I'm a pilot. I fly charter business jets. My labor has a market price. It's a good job and I enjoy it. I make fairly good money, but not great, and I would like to make more. It's possible that I could find another job that pays a little more, but it's unlikely to be significantly different. Why? Because market conditions are such that the companies who need pilots with my ratings, skills, and experience are able to acquire the pilots they need at the wages that are currently being paid. If more airplanes are added to the corporate fleets across America and demand for pilots like me goes up, I'll be able to force my boss to compete with other companies needing my services. He'll either have to pay me more, or lose me and have to hire another pilot at the new higher wage. Either way, as demand goes up for pilots, wages will go up. The opposite is true if demand decreases, such as after 9/11 when many pilots were unemployed and willing to work for peanuts.

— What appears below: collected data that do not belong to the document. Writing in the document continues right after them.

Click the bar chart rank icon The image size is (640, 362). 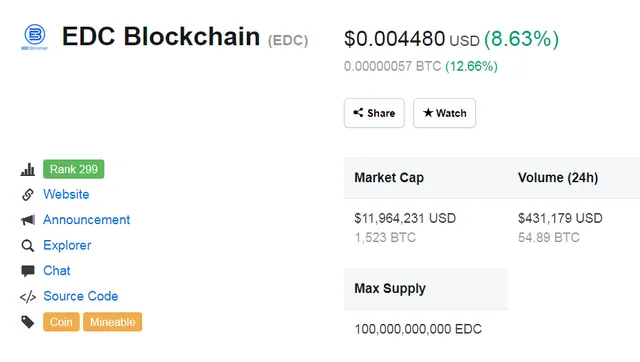28,169
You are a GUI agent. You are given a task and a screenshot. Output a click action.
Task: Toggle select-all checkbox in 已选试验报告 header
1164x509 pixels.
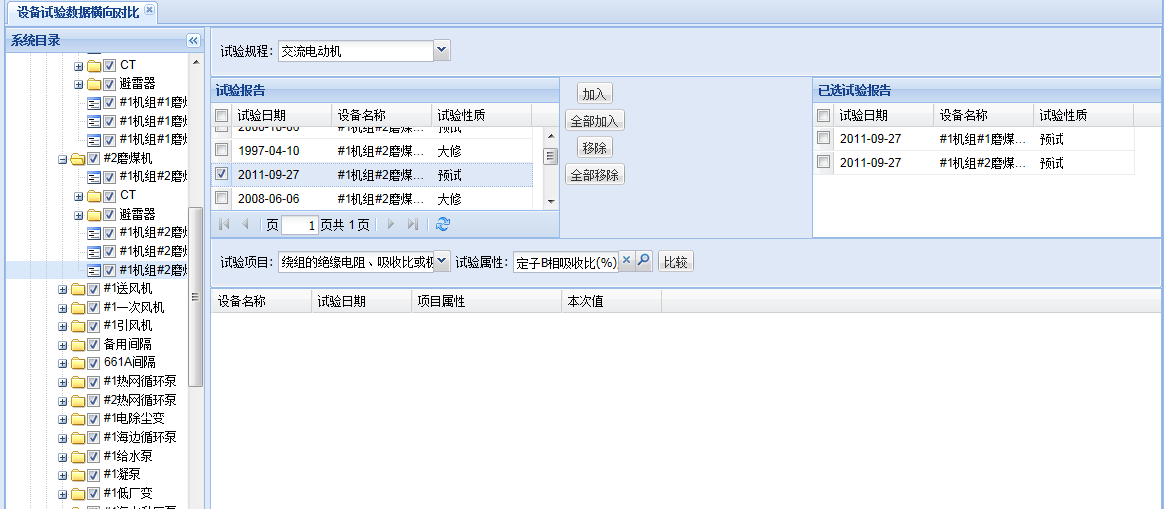tap(823, 116)
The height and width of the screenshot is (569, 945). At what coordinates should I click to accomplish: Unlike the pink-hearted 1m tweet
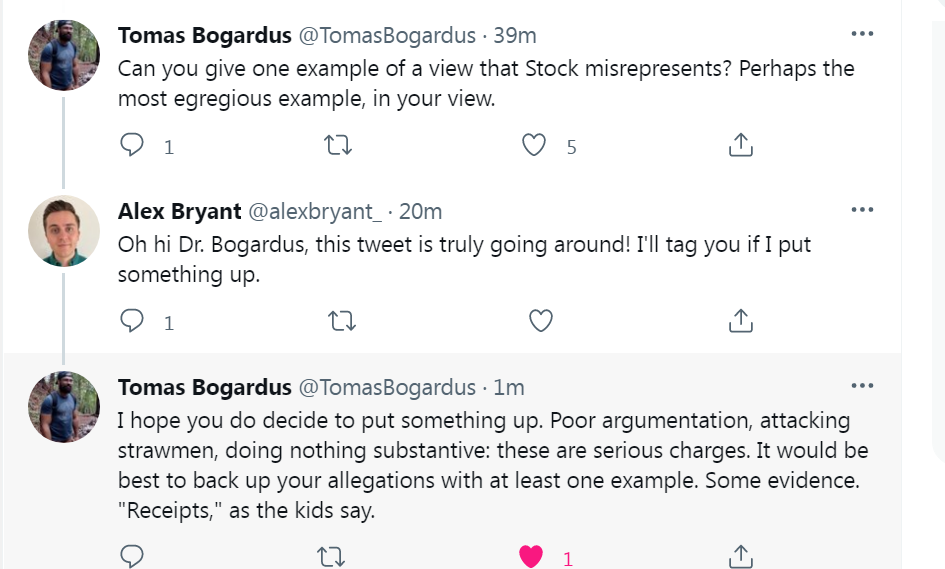click(531, 557)
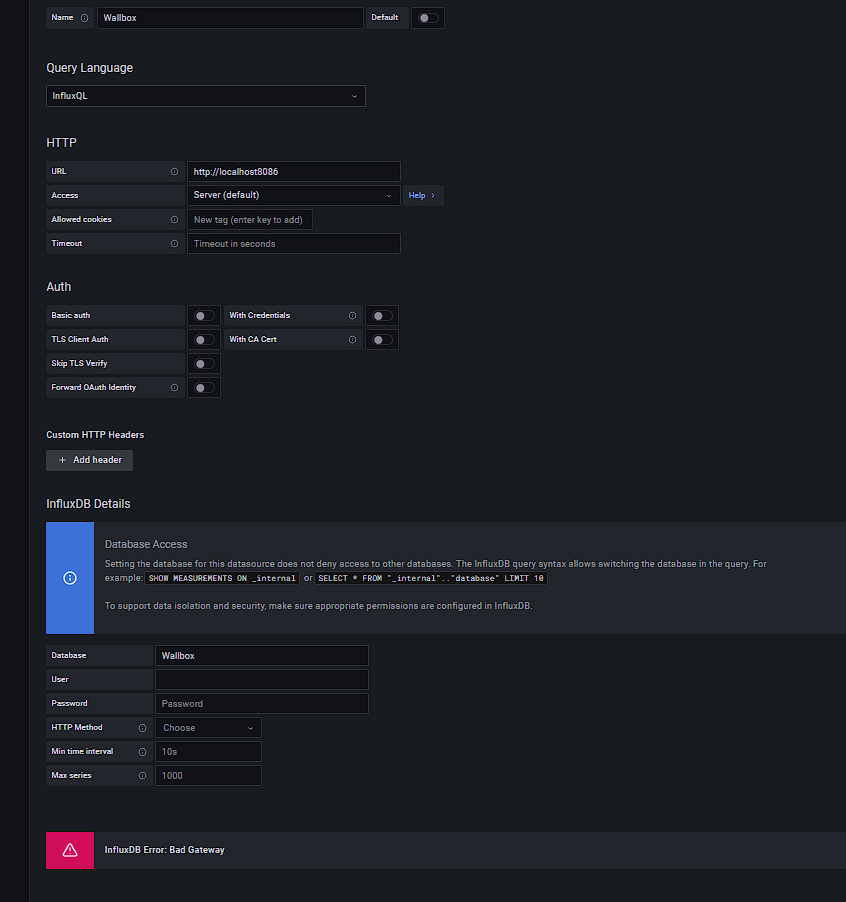Click into the Password input field
This screenshot has width=846, height=902.
point(262,704)
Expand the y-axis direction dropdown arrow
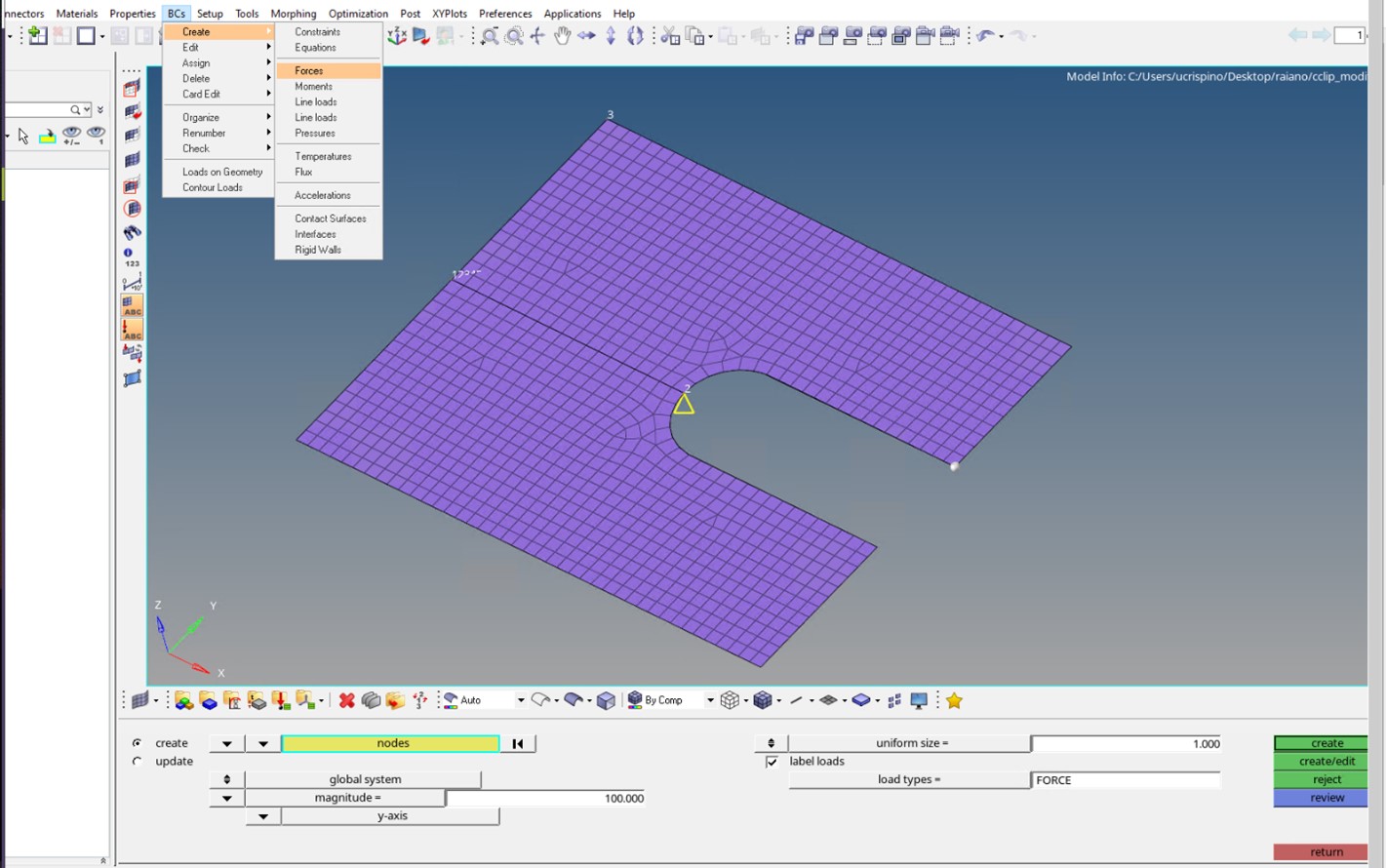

If a corporate pilot lobby was powerful enough, maybe they could convince congress to pass a pilot minimum wage. (I know, it's a silly idea, but I'm making a point here) Let's say it was $100,000 a year. I suspect most pilots who make less than that would be all in favor. Lots of pilots make around $20,000 a year. That's because they are inexperienced and using their cheap price tag to build experience. As they gain experience, they'll be able to earn more. But, if that minimum wage is enacted, employers won't suddenly have the finances to increase each pilot's pay by $80,000. They'll have to find other options. Maybe raise the pay on one of their pilots and lay off others. Maybe get rid of their airplanes and start using trucks. Unfortunately, this act by congress would drive up the costs of doing business while forcing the business owner to find less attractive means to accomplish his work - plus, many new pilots wouldn't be able to gain the experience they need to reach those higher paying jobs.
While this analogy may be a stretch - raising the minimum wage has the same effect regardless of the skills or wage levels. It always forces employers to restructure the way they do business to their disadvantage and makes it harder for workers to get entry level jobs.
Try looking at it another way - prices are the market's way of eliminating surpluses and shortages by finding a point of equilibrium between supply and demand. When price (remember, normally a result of market conditions) is artificially forced out of its place by governmental tampering, the equilibrium between supply and demand is lost. The result will always be surpluses or shortages depending upon which direction the price was manipulated. Force a price up, as in the case of minimum wage, and there will be surpluses of labor. Force a price down, as in rent controls, and there will be shortages of places to live.
Minimum wage hikes are really about vote buying at the expense of the low wage employee, the business owner, and the consumer. All three get hurt so the politician can get votes. The low wage employee finds it harder to find entry level positions and hence gain experience. The business owner finds it harder to find labor for low value work. The consumer has to pay higher prices. Personally, I'd rather see the politician get hurt and see the others freely engage in market activities to mutual benefit.
While we may not like the price we pay for things we need - we shouldn't complain about the price. If you have to complain (which I don't recommend), complain about things that can affect price - such as the factors that affect supply and demand. Please, please, please - don't call your congressman and ask him to do something about the price. If he thinks you'll vote for him, he'll do something alright, but it won't help. He can't do anything about the price. He can only hurt the business owner, the employee, and drive up costs - which ultimately drives up prices to the consumer.
For the most part, the only good your government official can do is get out of the way. America was not built on governmental involvement. It was built on American ingenuity as it tackled the problems we commonly faced. Government has a role, but it can do no good by trying to force a business owner to lower his prices or increase wages. The market will very effectively determine these levels and we should just get out of the way and let it happen.